11. En statuant ainsi, alors que les lettres de proposition de postes de reclassement précisaient qu'en cas d'intérêt manifesté pour une proposition de poste, le salarié pourrait bénéficier d'une absence rémunérée dans le cadre d'un voyage de reconnaissance pour se rendre sur le potentiel nouveau lieu de travail et avoir un entretien individuel avec le responsable hiérarchique local, ce dont il résultait que l'entretien avec le supérieur hiérarchique n'était qu'une faculté offerte au salarié, la cour d'appel, qui a dénaturé les termes des lettres de proposition de postes de reclassement, a violé le principe susvisé.

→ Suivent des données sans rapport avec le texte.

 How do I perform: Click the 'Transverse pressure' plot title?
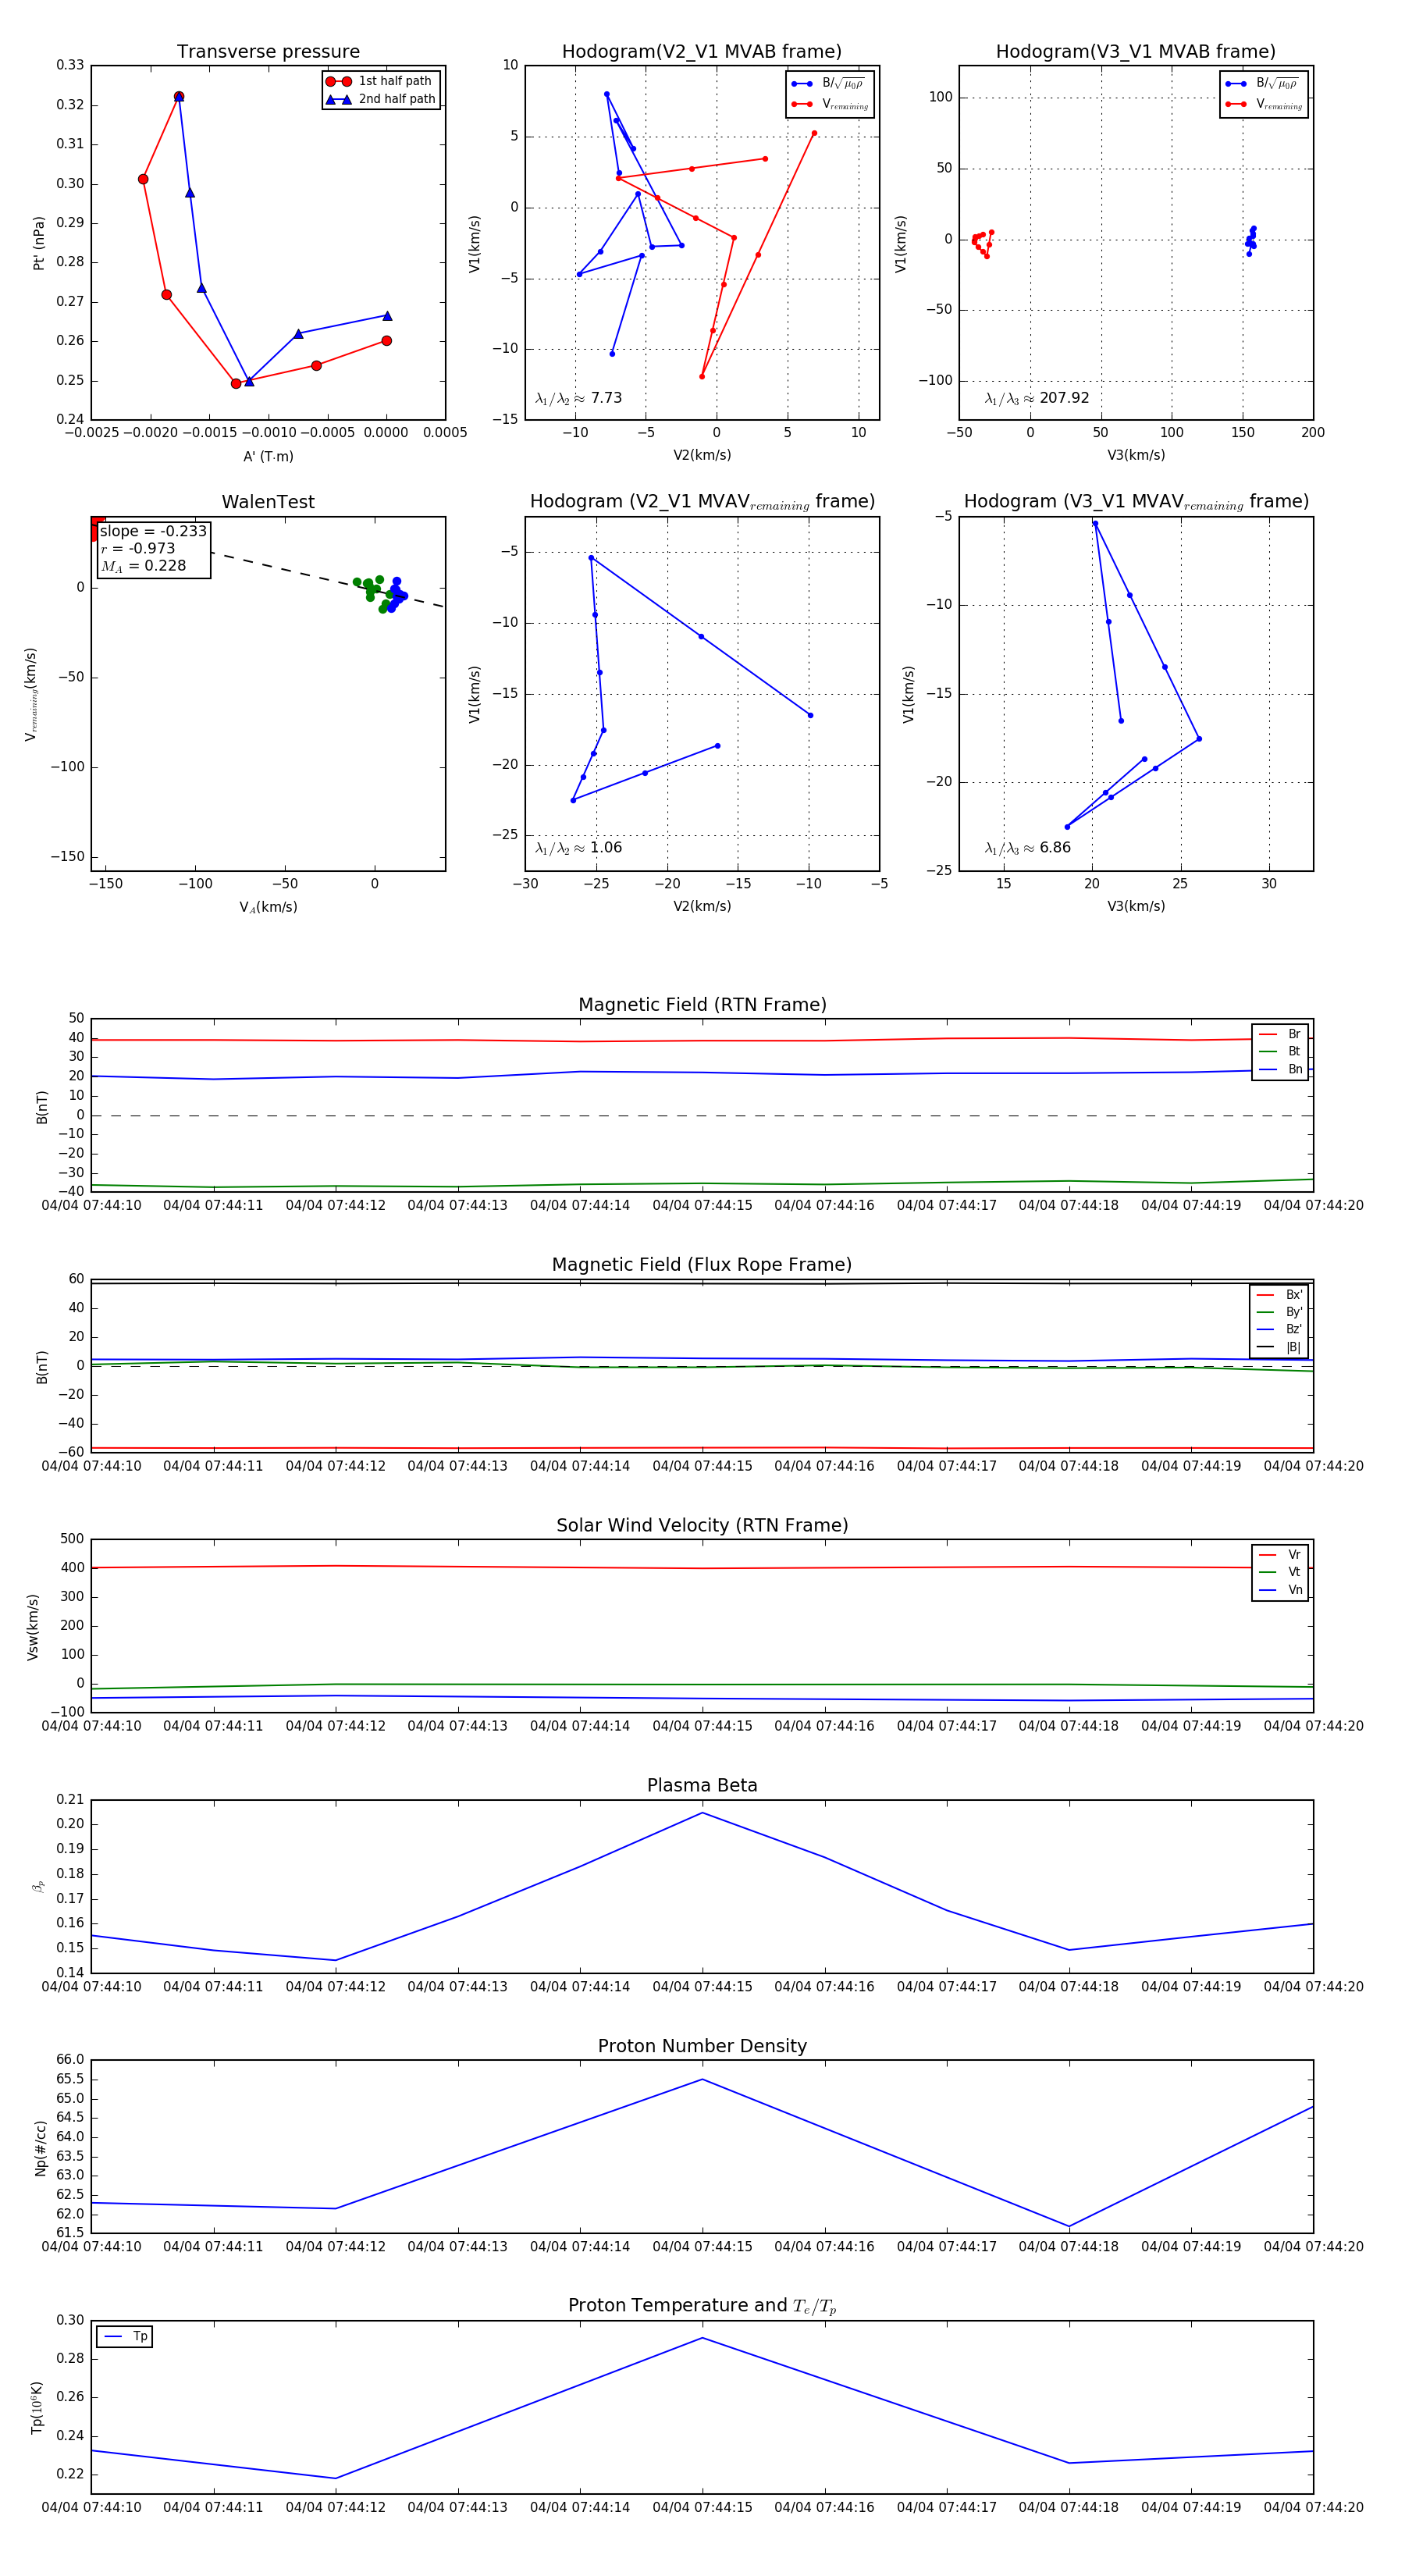[x=268, y=52]
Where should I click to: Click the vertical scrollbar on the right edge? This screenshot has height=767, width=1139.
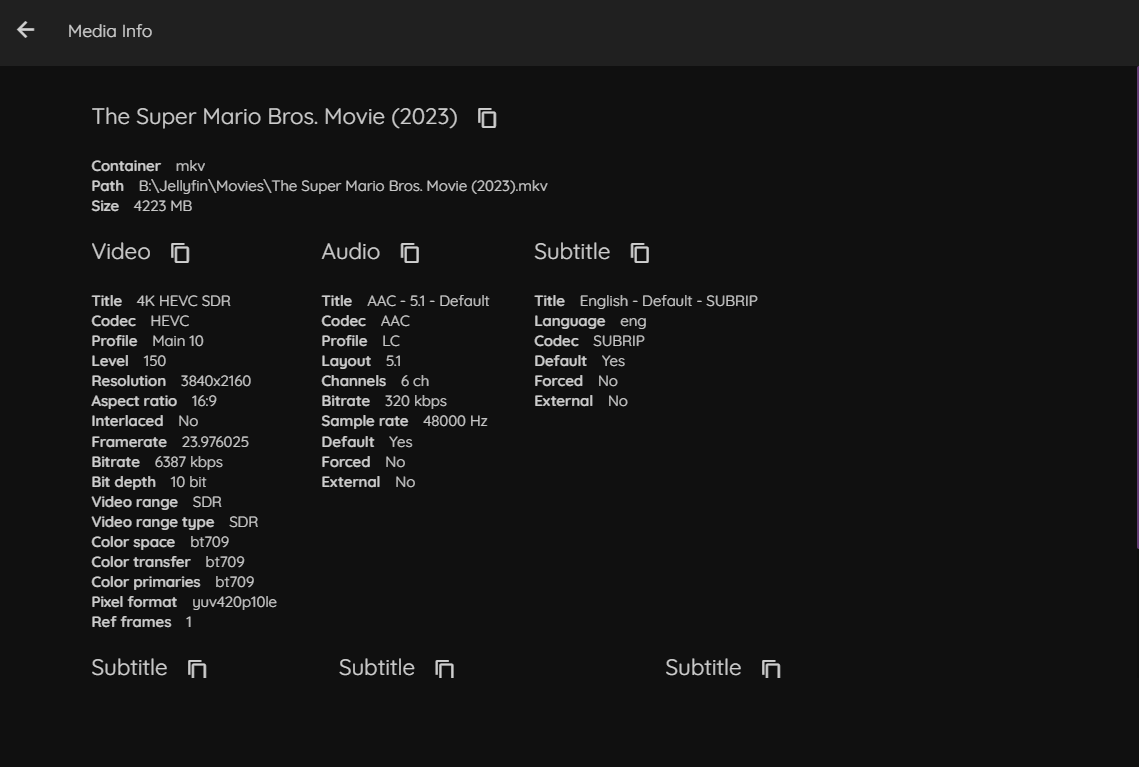pos(1136,300)
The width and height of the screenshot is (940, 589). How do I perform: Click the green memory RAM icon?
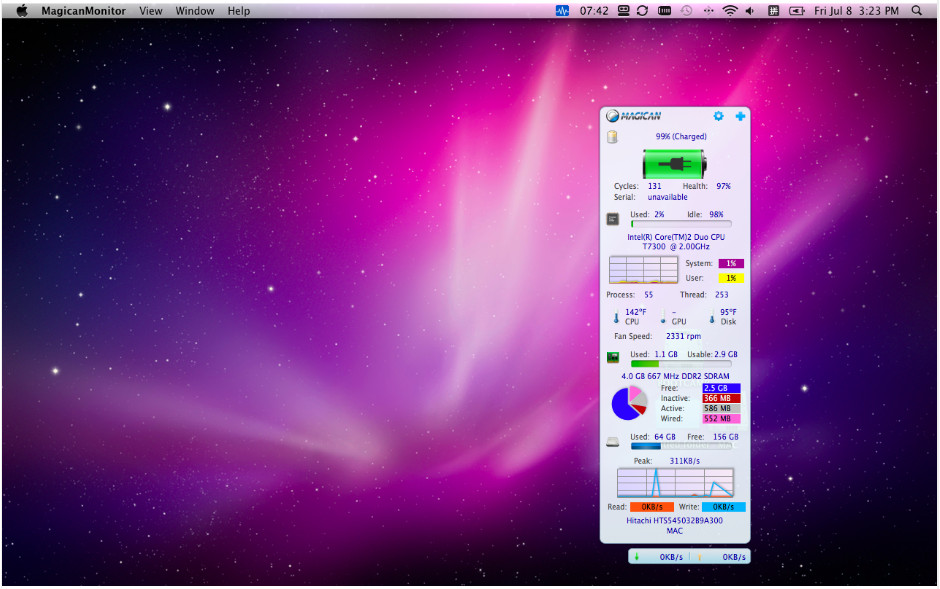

PAR CES MOTIFS, et sans qu'il y ait lieu de statuer sur les autres branches, la Cour :

CASSE ET ANNULE, mais seulement en ce qu'ils disent les licenciements des salariés dépourvus de cause réelle et sérieuse et condamnent la société Vibratechniques à payer aux salariés une somme à titre de dommages-intérêts à ce titre et à rembourser à l'antenne Pôle emploi concernée les indemnités versées aux salariés, les arrêts rendus le 20 septembre 2018, entre les parties, par la cour d'appel de Rouen ;

Remet, sur ces points, l'affaire et les parties dans l'état où elles se trouvaient avant ces arrêts et les renvoie devant la cour d'appel de Caen ;

Condamne MM. F..., Y..., W..., C..., Q..., J..., N..., V..., M..., A..., SH..., TR..., NA..., DN..., EI..., DV..., SK..., GN..., QB..., HR..., LB..., NA..., et Mmes S..., R..., BY..., OS..., JS..., KF..., KW... et HI... aux dépens ;

En application de l'article 700 du code de procédure civile, rejette les demandes ;

Dit que sur les diligences du procureur général près la Cour de cassation, le présent arrêt sera transmis pour être transcrit en marge ou à la suite des arrêts partiellement cassés ;

Ainsi fait et jugé par la Cour de cassation, chambre sociale, et prononcé par le président en son audience publique du premier juillet deux mille vingt.